Hi there @Lloyd_Hightower ,
I was curious on how the shuffling algorithm works so I tried to see if i can find the implementation in the js files and I found this line:
x3 = function(a) {
return a.jb.sort(() => .5 - Math.random()).slice(0, 3)
}
This function does the following:
- It takes an array
a.jb
, which I assume contains all the projects? - It then uses the
sort()
method with a comparison function that returns a random value between -0.5 and 0.5:() => .5 - Math.random()
- After shuffling, it uses
slice(0, 3)
to select the first 3 items from the shuffled array.
And so I was curious to check statistically if it is “fair” or “unfair” by doing a data distribution analysis, so I used an iteration of over 100k with the same exact algorithm over 3046 projects, 3 shown at every shuffle. These were the results of my findings:
Total Projects: 3046
Projects Selected per Run: 3
Basic Statistics:
Expected Selections per Project: 9.85
Mean Selection Rate: 0.000985
Standard Deviation: 0.000574
Minimum Selection Rate: 0.000000
Median Selection Rate: 0.000900
Maximum Selection Rate: 0.004700
Fairness Metrics:
Coefficient of Variation: 0.583104
Gini Coefficient: 0.299487
Kolmogorov-Smirnov Statistic: 0.097298
The Coefficient of Variation (CV) of 0.583104 indicates high variability in project selection rates, showing the process isn’t uniform. The Gini Coefficient of 0.299487 reveals moderate inequality in selection frequency, suggesting some projects are chosen more often than others. The Kolmogorov-Smirnov (KS) test statistic of 0.097298 confirms the selection distribution significantly deviates from uniformity (p>0.05), providing strong evidence of non-random selection. The standard deviation (0.000574) being high relative to the mean also indicates high variability. The range of selection rates, from 0 to 0.004700, shows some projects are heavily favored while others are never selected. Collectively, these metrics show that it’s definitely not a very uniformed shuffling algorithm.

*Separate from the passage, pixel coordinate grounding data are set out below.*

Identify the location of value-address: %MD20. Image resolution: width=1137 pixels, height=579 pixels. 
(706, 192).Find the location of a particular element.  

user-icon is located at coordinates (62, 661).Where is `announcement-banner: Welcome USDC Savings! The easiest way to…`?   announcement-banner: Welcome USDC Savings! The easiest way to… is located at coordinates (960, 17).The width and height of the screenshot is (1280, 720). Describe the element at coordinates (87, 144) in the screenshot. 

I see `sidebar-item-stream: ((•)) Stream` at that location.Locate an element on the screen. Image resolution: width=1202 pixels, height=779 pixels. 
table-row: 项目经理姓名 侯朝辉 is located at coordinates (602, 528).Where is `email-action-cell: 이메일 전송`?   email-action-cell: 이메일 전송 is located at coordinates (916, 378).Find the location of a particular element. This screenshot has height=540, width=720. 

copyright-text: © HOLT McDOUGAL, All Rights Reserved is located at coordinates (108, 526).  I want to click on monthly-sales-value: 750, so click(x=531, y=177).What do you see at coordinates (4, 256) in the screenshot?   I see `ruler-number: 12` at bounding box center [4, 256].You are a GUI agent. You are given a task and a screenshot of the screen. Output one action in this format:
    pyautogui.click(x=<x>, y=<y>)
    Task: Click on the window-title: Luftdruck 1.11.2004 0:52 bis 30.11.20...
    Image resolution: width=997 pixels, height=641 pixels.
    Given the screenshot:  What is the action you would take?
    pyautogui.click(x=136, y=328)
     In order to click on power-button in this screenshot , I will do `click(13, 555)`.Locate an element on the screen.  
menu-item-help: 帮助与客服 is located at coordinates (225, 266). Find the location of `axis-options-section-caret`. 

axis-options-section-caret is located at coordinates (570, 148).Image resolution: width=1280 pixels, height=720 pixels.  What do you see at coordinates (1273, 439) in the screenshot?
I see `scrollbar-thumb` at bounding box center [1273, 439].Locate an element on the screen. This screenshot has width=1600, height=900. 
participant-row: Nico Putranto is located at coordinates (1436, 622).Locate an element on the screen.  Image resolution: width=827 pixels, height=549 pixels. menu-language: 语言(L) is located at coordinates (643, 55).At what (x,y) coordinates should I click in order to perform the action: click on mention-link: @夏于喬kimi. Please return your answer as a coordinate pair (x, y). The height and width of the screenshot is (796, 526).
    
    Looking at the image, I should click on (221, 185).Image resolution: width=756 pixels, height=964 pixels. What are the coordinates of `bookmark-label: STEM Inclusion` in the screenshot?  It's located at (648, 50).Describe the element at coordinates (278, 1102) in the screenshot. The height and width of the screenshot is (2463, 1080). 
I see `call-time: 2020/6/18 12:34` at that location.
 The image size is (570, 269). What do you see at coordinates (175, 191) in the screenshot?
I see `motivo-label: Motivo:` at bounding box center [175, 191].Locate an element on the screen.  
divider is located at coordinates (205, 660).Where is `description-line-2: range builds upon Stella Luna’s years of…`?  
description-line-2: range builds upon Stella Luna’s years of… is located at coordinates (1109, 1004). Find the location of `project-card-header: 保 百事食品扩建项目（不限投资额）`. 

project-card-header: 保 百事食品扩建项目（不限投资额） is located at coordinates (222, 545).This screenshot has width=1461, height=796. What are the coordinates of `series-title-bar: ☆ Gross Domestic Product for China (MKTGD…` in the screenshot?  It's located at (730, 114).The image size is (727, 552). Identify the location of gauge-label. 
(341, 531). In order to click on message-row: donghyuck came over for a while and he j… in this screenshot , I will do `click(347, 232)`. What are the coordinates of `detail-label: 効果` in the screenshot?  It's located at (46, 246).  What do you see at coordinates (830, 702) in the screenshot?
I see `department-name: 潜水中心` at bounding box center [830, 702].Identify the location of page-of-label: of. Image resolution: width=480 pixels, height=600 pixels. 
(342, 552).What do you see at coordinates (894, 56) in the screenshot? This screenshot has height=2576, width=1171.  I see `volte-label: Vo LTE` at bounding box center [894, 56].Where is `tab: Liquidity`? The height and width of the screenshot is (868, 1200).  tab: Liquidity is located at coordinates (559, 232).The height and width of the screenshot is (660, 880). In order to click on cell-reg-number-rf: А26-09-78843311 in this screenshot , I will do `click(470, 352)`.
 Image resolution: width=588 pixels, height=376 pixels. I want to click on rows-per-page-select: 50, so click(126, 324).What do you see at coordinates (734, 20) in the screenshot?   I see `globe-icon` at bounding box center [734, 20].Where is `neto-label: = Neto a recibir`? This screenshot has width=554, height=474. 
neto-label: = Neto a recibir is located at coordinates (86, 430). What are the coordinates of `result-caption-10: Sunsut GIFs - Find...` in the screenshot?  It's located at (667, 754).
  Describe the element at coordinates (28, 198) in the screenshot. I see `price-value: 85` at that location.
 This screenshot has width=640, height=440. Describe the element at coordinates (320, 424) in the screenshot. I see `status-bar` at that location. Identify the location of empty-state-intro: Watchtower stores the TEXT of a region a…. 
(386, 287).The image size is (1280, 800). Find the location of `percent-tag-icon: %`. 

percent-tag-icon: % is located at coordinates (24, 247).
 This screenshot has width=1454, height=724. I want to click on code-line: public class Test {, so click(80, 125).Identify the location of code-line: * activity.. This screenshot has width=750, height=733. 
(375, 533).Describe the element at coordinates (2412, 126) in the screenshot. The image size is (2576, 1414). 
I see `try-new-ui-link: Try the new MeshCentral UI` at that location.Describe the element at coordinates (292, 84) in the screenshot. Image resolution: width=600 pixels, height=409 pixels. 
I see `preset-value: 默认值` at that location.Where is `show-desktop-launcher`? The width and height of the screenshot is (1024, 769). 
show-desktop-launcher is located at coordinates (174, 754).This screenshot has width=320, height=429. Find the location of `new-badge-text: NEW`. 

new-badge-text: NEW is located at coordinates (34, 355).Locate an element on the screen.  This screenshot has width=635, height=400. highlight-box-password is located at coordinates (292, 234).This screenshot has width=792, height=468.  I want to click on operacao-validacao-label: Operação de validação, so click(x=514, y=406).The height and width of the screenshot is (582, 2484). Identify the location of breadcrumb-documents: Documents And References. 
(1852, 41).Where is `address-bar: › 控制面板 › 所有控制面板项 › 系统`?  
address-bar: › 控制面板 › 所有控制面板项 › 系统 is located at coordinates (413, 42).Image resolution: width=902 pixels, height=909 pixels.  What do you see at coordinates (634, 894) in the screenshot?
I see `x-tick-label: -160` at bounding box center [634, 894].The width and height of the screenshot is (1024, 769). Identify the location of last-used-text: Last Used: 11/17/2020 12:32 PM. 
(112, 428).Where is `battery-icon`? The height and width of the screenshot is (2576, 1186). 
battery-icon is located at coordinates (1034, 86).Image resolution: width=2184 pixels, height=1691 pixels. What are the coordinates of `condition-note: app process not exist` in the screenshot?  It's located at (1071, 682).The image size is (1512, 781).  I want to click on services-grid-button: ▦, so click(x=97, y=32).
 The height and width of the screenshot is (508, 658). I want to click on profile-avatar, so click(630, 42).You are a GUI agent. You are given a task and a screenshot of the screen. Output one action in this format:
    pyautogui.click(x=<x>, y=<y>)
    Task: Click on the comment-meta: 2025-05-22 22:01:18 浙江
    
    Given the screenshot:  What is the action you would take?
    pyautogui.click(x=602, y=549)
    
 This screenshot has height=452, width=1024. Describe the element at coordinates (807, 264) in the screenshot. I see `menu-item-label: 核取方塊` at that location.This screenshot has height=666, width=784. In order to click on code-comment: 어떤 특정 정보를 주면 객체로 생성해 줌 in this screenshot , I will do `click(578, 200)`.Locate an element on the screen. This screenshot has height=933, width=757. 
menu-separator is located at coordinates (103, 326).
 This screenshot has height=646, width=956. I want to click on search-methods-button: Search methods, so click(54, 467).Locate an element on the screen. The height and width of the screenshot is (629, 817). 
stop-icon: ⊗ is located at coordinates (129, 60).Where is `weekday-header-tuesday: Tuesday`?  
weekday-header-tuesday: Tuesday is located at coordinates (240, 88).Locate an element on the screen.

This isn’t probably a very big deal, but if this algorithm is actually being used to shuffle the projects, it wouldn’t be doing a great job.
Thanks for reading!
edit: I designed a very uniform, and statistically sound algorithm for the shuffling, I am just gonna leave it here, who knows it might help or not:
class UniformProjectSelector {
constructor(totalProjects, selectCount) {
this.totalProjects = totalProjects;
this.selectCount = selectCount;
this.projectPool = this.initializeProjectPool();
this.cycleCount = 0;
}
initializeProjectPool() {
return Array.from({ length: this.totalProjects }, (_, i) => i + 1);
}
shuffleArray(array) {
for (let i = array.length - 1; i > 0; i--) {
const j = Math.floor(Math.random() * (i + 1));
[array[i], array[j]] = [array[j], array[i]];
}
}
selectProjects() {
if (this.projectPool.length < this.selectCount) {
this.cycleCount++;
const remainingProjects = this.projectPool.slice();
this.projectPool = this.initializeProjectPool();
this.shuffleArray(this.projectPool);
return [...remainingProjects, ...this.projectPool.slice(0, this.selectCount - remainingProjects.length)];
}
const selectedProjects = this.projectPool.slice(0, this.selectCount);
this.projectPool = this.projectPool.slice(this.selectCount);
return selectedProjects;
}
getStats() {
return {
totalProjects: this.totalProjects,
selectCount: this.selectCount,
remainingInPool: this.projectPool.length,
completeCycles: this.cycleCount
};
}
}
And here are the statistics on the new algorithm:
Final stats: {
totalProjects: 3046,
selectCount: 3,
remainingInPool: 478,
completeCycles: 9
}
Uniformity Test Results:
Chi-squared statistic: 42.697999999999155
Degrees of freedom: 3045
Expected selections per project: 9.848982271831911
Actual min selections: 9
Actual max selections: 11
- The chi-squared statistic (42.698) is actually lower than the degrees of freedom (3045), which is exceptional. This shows basically that the distribution is even more uniform than we would expect by chance.
- The difference between the minimum (9) and maximum (11) selections is only 2, which is remarkably small given the large number of projects and selections. This basically shows that no project is significantly over- or under-represented.
- The completion of 9 full cycles ensures that every project has been selected at least 9 times, with some selected 10 or 11 times due to the current incomplete cycle.
- The expected selections (9.849) closely match the actual range (9-11), which confirms the algorithm’s fairness.